-------- Entrées fournies --------
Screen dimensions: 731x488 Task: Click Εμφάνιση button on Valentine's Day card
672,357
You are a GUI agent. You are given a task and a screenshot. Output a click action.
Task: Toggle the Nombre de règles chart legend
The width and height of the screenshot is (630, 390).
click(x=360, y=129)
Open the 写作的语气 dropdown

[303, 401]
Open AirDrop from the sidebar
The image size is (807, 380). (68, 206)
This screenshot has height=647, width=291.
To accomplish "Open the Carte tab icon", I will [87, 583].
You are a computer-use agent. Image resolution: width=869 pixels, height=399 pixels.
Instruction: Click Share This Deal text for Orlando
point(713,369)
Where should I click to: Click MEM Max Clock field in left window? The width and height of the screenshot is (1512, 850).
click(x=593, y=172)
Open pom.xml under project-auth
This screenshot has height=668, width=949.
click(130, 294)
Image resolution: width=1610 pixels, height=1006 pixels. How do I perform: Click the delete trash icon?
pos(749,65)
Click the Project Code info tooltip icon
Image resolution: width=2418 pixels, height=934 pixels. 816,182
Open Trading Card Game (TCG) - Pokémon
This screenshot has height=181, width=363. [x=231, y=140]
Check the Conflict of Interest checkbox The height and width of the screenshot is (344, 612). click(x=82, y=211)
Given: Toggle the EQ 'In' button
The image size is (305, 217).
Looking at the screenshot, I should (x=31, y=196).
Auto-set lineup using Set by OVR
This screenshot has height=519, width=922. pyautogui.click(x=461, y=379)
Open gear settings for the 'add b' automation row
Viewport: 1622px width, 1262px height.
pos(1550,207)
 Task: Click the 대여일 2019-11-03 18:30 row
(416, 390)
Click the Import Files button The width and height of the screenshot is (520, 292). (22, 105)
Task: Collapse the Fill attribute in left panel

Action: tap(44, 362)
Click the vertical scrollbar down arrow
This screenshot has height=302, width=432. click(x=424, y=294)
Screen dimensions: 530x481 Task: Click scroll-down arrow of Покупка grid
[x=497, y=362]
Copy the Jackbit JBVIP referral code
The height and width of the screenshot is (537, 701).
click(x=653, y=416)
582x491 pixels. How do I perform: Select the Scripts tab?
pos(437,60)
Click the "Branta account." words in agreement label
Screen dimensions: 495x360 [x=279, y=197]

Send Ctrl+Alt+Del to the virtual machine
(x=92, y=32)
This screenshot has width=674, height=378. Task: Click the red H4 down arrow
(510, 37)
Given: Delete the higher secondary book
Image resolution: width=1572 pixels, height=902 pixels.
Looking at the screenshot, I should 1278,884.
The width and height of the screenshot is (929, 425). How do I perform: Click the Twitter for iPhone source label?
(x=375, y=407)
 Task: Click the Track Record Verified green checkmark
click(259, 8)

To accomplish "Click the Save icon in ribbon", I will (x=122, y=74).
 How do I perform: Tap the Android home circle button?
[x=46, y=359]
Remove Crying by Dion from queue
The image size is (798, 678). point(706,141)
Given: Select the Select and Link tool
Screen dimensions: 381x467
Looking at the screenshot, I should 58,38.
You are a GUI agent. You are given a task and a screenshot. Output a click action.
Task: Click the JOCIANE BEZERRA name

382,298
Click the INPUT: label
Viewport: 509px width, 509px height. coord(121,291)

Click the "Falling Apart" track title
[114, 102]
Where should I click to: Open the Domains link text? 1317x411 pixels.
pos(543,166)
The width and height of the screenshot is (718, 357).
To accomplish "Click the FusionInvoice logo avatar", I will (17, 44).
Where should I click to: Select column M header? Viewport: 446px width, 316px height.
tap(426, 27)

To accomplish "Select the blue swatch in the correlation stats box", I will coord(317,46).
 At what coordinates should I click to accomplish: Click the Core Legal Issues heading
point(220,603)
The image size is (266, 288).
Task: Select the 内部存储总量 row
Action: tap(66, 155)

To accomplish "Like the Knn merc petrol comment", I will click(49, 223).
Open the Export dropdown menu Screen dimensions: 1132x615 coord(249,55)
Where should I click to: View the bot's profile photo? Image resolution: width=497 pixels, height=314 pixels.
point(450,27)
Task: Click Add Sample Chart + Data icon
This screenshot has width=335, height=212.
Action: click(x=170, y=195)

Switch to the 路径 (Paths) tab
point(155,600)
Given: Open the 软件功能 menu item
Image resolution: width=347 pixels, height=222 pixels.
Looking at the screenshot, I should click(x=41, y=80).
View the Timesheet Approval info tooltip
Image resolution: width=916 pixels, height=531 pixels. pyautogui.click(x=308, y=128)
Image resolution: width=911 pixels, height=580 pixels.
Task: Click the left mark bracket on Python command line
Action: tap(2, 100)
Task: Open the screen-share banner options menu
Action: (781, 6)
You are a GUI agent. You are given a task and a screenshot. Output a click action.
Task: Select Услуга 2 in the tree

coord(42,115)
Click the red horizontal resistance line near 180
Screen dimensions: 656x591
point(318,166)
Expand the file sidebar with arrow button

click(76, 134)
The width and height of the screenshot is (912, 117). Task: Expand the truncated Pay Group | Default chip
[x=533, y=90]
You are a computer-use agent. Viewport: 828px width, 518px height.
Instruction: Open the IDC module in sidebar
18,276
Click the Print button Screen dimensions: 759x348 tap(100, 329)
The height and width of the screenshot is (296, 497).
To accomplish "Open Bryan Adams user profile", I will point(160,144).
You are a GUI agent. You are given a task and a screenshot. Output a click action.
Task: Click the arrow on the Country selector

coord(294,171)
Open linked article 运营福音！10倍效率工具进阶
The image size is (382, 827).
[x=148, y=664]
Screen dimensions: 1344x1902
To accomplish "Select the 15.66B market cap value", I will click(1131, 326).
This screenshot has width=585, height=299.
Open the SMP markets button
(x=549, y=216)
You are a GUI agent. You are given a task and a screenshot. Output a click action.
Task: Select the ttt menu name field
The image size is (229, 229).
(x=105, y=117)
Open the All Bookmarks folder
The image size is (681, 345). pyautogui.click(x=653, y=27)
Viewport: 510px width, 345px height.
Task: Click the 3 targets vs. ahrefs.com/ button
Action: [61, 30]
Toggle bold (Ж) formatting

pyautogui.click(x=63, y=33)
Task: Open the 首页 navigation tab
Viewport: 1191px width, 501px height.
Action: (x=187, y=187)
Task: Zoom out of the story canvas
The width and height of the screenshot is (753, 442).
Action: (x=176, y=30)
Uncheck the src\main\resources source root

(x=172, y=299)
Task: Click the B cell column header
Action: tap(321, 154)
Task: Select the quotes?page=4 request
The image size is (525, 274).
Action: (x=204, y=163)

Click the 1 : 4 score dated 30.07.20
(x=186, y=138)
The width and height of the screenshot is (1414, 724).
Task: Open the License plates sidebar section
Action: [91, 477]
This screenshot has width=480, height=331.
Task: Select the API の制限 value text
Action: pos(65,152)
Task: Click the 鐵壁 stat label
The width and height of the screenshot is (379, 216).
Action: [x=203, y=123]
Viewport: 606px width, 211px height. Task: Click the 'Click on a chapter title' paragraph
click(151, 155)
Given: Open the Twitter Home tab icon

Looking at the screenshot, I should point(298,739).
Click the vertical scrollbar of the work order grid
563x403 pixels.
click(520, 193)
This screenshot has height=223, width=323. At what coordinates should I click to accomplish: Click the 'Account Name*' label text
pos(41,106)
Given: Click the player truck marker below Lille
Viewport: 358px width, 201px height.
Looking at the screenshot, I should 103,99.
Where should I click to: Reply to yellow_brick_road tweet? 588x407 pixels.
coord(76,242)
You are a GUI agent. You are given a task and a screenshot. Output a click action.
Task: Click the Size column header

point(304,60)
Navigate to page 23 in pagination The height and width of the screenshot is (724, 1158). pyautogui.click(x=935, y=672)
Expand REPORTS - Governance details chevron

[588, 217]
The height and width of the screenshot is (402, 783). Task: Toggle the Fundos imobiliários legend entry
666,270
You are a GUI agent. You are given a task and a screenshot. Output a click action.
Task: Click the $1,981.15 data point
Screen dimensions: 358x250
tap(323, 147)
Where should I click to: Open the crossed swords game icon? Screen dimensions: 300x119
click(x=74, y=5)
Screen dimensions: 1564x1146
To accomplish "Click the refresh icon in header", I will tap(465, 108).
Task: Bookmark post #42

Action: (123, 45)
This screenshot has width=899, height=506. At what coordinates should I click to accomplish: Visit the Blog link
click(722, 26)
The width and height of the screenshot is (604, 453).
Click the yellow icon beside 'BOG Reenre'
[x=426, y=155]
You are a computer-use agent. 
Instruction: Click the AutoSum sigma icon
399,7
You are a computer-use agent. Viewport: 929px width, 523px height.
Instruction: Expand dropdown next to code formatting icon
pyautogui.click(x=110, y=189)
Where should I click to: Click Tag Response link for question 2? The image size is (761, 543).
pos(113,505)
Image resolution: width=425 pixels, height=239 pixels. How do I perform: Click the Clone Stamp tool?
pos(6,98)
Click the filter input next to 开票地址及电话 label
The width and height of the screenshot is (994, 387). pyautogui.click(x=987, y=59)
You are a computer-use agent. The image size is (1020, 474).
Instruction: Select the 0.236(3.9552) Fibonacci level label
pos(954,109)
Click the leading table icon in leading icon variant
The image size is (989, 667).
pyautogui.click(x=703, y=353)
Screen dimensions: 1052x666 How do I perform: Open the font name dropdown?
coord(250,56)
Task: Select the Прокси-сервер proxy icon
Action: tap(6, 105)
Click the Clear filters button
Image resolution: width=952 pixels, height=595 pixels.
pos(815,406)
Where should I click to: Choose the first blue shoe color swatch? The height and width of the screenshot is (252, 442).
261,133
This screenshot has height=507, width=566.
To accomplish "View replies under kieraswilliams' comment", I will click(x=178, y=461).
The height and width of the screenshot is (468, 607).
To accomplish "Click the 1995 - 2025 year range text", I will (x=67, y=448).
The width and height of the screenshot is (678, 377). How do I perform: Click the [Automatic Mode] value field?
--------
### Objectif
Recopiez les lignes allant de celle qui contient « will click(49, 223). » jusqu'à celle qui contient « point(155,600) », toutes deux incluses, en remplaçant « Export » par « Import » et sans rien modifier d'autre.

### Solution
To accomplish "Like the Knn merc petrol comment", I will click(49, 223).
Open the Import dropdown menu Screen dimensions: 1132x615 coord(249,55)
Where should I click to: View the bot's profile photo? Image resolution: width=497 pixels, height=314 pixels.
point(450,27)
Task: Click Add Sample Chart + Data icon
This screenshot has width=335, height=212.
Action: click(x=170, y=195)

Switch to the 路径 (Paths) tab
point(155,600)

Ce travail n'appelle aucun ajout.